Agen AI dapat mengeksekusi transaksi. Mereka dapat mengikuti instruksi. Tetapi mereka tidak benar-benar mengingat apapun.

Setiap transaksi terisolasi. Tidak ada konteks yang persisten. Tidak ada pemahaman yang berkembang. Anda berinteraksi, ia merespons, dan kemudian kali berikutnya hampir seperti memulai dari awal lagi.

Batasan “otak ikan mas” itu tidak dibahas cukup.

Vanar tampaknya mendekati ini secara berbeda.

Alih-alih hanya melampirkan alat AI ke desain L1 standar, arsitektur mereka tampaknya dibangun di sekitar apa yang sebenarnya dibutuhkan sistem AI untuk berfungsi dengan baik seiring waktu.

Memori yang bertahan

myNeutron tidak diposisikan sebagai penyimpanan sederhana. Ideanya adalah memori yang terstruktur dan semantis yang menjaga konteks di seluruh interaksi. Itu berarti agen AI dapat mempertahankan preferensi, data historis, dan jalur alasan daripada memperlakukan setiap permintaan sebagai baru.

Jika itu berhasil seperti yang diinginkan, itu mengubah pengalaman dari automasi reaktif menjadi sesuatu yang lebih dekat dengan kecerdasan adaptif.

Alasan yang transparan

Bagian menarik lainnya adalah Kayon. Banyak sistem AI saat ini adalah kotak hitam — Anda melihat keluaran, tetapi Anda tidak melihat bagaimana keputusan dibuat.

Kayon fokus pada keterjelasan. Membuat alasan dapat ditanyakan dan transparan sangat penting jika institusi terlibat. Ketika uang, kepatuhan, atau manajemen kas berada di garis depan, “karena model mengatakan demikian” tidak cukup.

Automasi yang persisten

Kemudian ada Axon, yang bertujuan untuk mendukung alur kerja multi-langkah yang berkelanjutan daripada transaksi tunggal. Itu adalah perbedaan besar.

Alih-alih mengeksekusi satu tindakan dan berhenti, sistem dapat mempertahankan keadaan seiring waktu — berpotensi mengelola operasi kas, penyelesaian, atau logika kepatuhan secara otonom.

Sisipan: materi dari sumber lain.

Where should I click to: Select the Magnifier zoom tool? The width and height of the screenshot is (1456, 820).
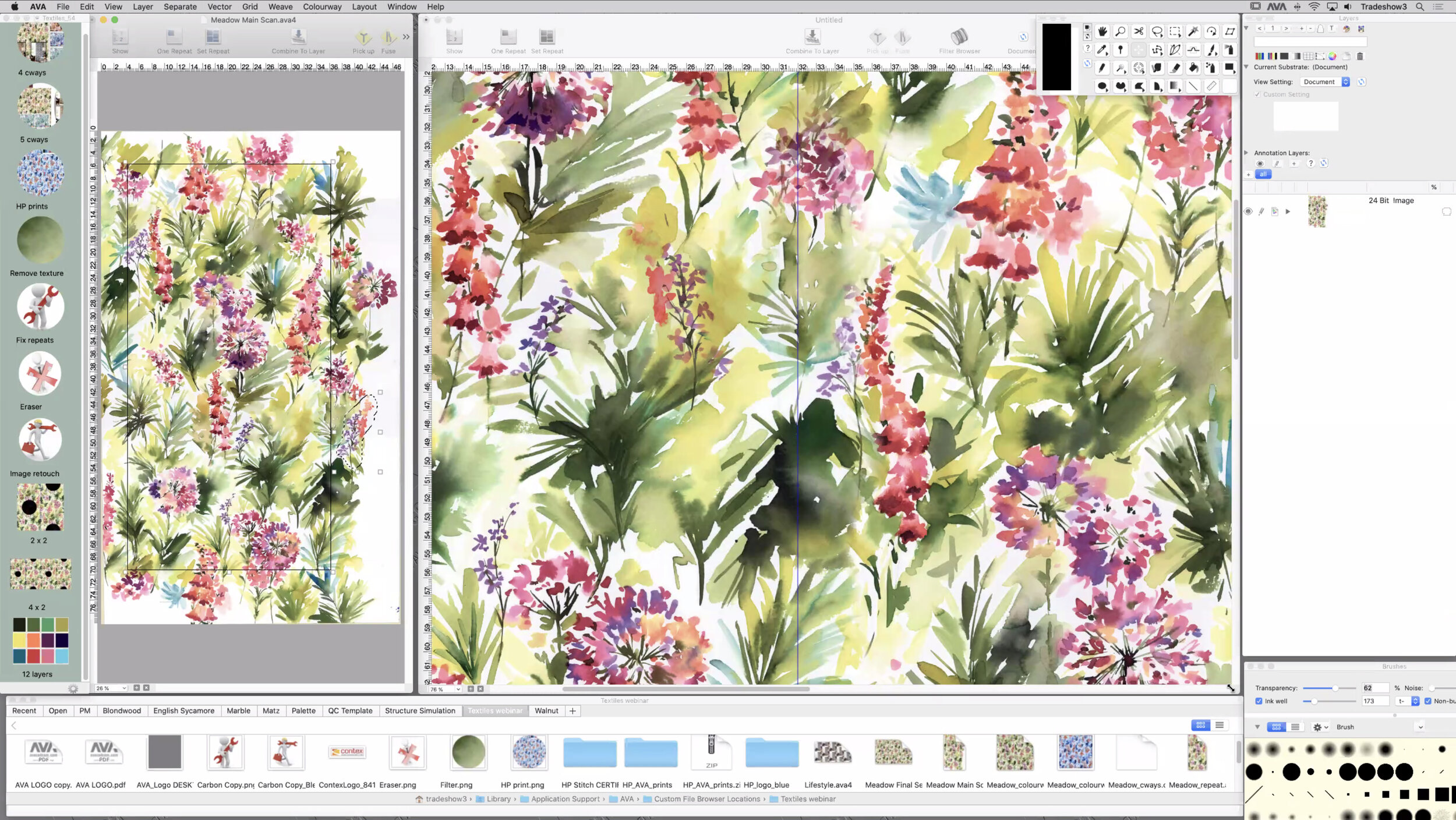1120,31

Di situlah hal-hal bergerak dari eksperimental menjadi praktis.

Penggunaan sebenarnya

Perlu dicatat bahwa ini bukan hanya teoritis. Dunia Dypians, yang dibangun di atas Vanar, telah menunjukkan aktivitas dompet yang konsisten. Kampanye mereka yang berdurasi lama bukan hanya mekanik hype jangka pendek — mereka tampaknya dirancang untuk menguji retensi dan keterlibatan seiring waktu.

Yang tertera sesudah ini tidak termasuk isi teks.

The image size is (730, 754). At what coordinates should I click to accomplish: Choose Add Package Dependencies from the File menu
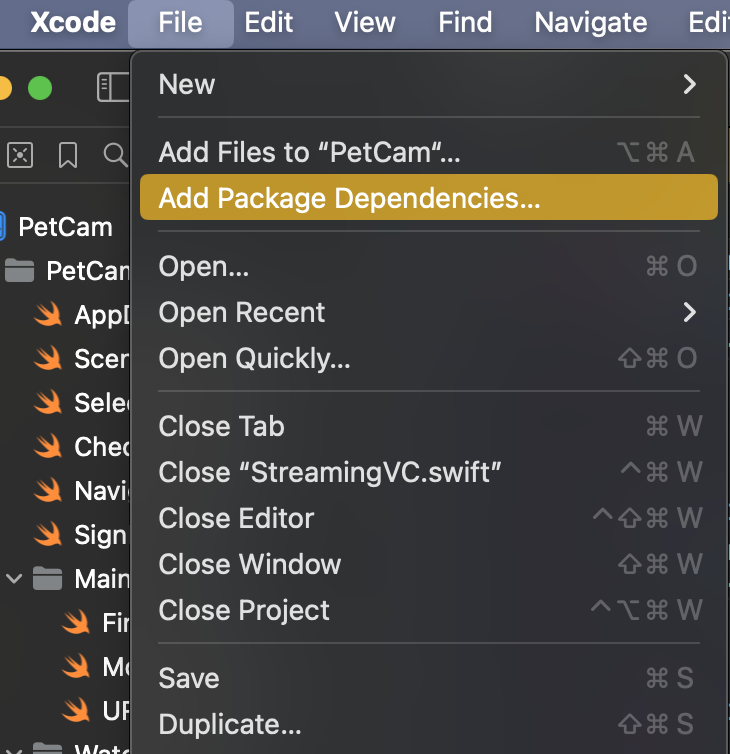[x=349, y=198]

Dan kemitraan NVIDIA menambahkan lapisan teknis di luar pemasaran. Akses ke CUDA, Tensor, Omniverse, dan Gameworks memberikan pengembang infrastruktur nyata untuk membangun aplikasi AI yang lebih berat, bukan hanya integrasi permukaan.

Gambaran yang lebih besar

Sebagian besar kompetisi L1 masih berputar di sekitar throughput dan latensi. Angka TPS mendominasi berita.

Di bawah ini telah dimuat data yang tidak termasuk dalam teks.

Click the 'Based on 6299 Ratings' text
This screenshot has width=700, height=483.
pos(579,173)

Sudut pandang Vanar berbeda. Ini kurang tentang kecepatan mentah dan lebih tentang apakah lapisan AI yang berjalan di rantai dapat benar-benar berperilaku cerdas seiring waktu.

Karena kecepatan saja tidak banyak membantu jika sistem melupakan segalanya saat transaksi selesai.